__Work instructions__. For this exercise, write out exactly the lines of the material from the one containing "The image size is (1070, 720)." through the end, both ends included, and nothing more.

__Material for the task__.

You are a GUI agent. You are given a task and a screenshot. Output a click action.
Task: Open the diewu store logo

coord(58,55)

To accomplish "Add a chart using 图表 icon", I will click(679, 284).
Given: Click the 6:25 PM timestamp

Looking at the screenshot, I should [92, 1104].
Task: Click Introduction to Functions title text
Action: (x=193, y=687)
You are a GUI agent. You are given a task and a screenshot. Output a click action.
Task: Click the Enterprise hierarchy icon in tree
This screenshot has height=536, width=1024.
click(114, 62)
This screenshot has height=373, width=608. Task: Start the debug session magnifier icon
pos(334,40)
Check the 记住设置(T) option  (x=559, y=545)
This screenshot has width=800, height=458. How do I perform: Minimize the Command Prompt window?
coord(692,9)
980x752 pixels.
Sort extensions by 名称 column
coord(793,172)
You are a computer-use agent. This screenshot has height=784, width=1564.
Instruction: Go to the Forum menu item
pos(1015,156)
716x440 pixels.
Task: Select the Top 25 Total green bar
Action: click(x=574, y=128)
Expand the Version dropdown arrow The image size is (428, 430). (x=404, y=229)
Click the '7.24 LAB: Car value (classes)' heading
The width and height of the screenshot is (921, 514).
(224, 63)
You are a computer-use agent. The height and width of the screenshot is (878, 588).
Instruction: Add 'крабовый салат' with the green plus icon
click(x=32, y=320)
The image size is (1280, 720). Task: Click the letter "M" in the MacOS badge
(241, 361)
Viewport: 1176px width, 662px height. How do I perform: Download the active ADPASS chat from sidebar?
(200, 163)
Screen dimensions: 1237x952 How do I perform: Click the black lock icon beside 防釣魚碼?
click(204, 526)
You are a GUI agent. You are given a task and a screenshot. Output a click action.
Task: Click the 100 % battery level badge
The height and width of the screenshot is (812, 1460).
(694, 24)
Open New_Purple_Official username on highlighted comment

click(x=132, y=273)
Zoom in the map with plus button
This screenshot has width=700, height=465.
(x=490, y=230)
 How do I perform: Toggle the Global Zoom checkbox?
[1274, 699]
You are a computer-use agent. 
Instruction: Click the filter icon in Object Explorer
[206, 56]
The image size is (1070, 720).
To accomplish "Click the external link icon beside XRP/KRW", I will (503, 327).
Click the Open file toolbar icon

__Task answer__.
The image size is (1070, 720).
To accomplish "Click the external link icon beside XRP/KRW", I will (503, 327).
Click the Open file toolbar icon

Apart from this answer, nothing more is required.